During 1861, the company Harland and Wolff was formed. Mr. Gustav Wilhelm Wolff, born within Hamburg during the year 1834, and Mr. Edward James Harland born in 1831, established the business. During 1858 the general manager during the time, Harland, purchased the small shipyard on Queen's Island. He bought the property from Robert Hickson, who was his employer.
Harland at one time bought Hickson's shipyard and made his assistant Wolff a partner in the company. Gustav Wolff was Gustav Schwabe of Hamburg's nephew. He has invested mainly in the Bibby Line. The first 3 ships that were constructed by the brand new shipyard were for that line. By being inventive, Harland made the company a successful undertaking. One of his famous suggestions was increasing the ship's overall strength by utilizing iron for the upper wodden decks. What's more, he was able to increase the ship's capacity by giving the hulls a squarer cross section and a flatter bottom.
The business eventually faced increasing pressures in the shipbuilding sector causing them to broaden their portfolio and shift their focus. They decided to concentrate less on shipbuilding and more on structural engineering and design. The company even diversified into the areas of offshore construction projects, ship repair as well as competing for additional projects which had to do with metal engineering or construction.

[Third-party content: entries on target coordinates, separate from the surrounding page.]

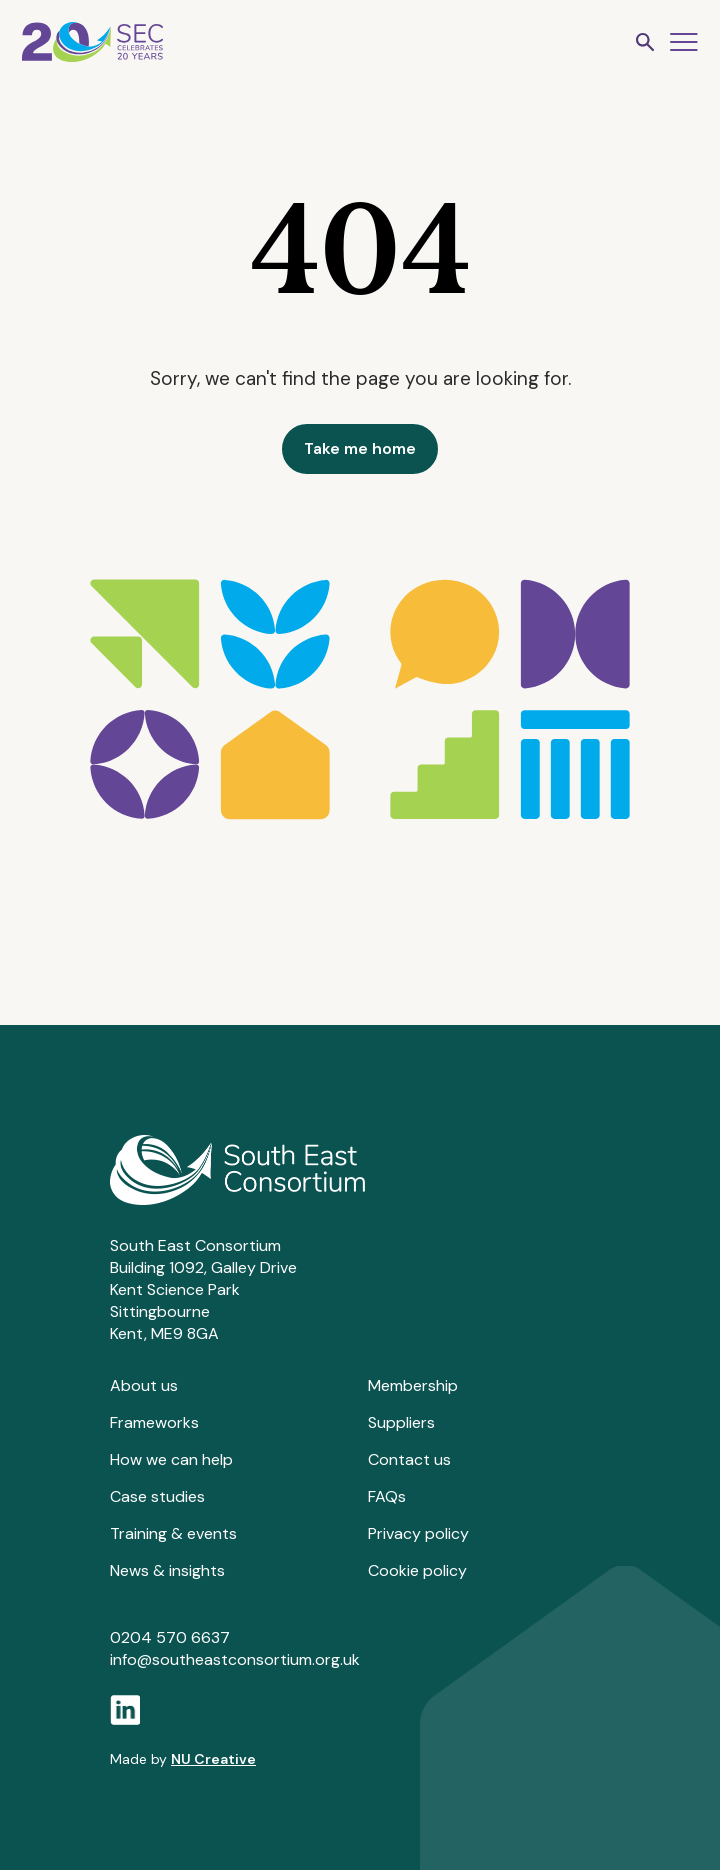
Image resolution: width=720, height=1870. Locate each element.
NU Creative (213, 1759)
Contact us (409, 1459)
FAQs (387, 1496)
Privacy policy (418, 1533)
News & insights (167, 1570)
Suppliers (401, 1422)
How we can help (171, 1459)
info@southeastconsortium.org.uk (235, 1659)
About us (144, 1385)
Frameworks (154, 1422)
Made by (183, 1759)
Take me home (360, 448)
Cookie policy (417, 1570)
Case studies (157, 1496)
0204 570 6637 (170, 1637)
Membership (413, 1385)
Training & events (173, 1533)
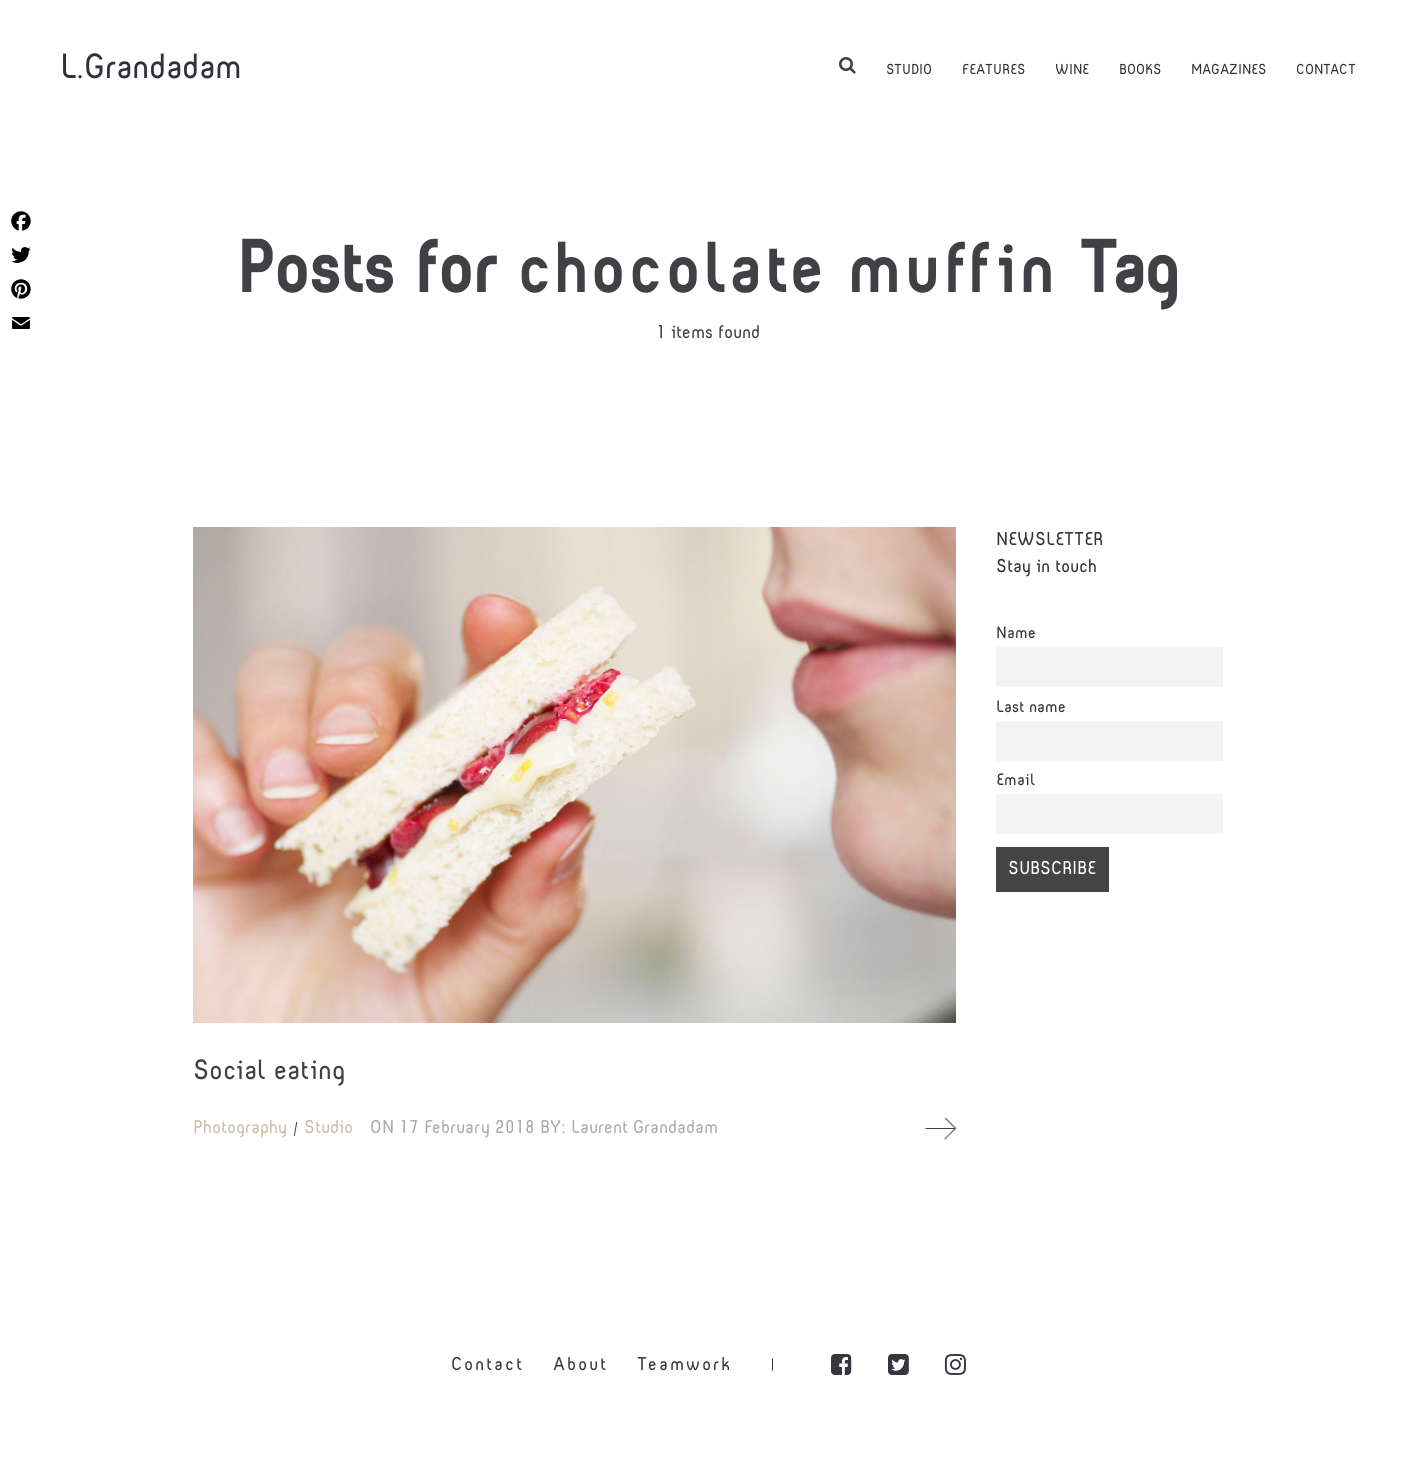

Harland and Wolff had other interests, such as a series of bridges to be built in Britain and in the Republic of Ireland. These bridges consist of the restoration of the James Joyce Bridge and Dublin's Ha'penny Bridge. In the 1980s, with the construction of the Foyle Bridge, their initial foray into the civil engineering sector occurred.
The MV Anvil Point was the last shipbuilding project of Harland and Wolff to date. This was among six almost identical Point class sealift ships which was constructed for use by the Ministry of Defense. In the year 2003, the ship was launched, after being built under license from Flensburger, Schiffbau-Gesellschaft, shipbuilders from Germany.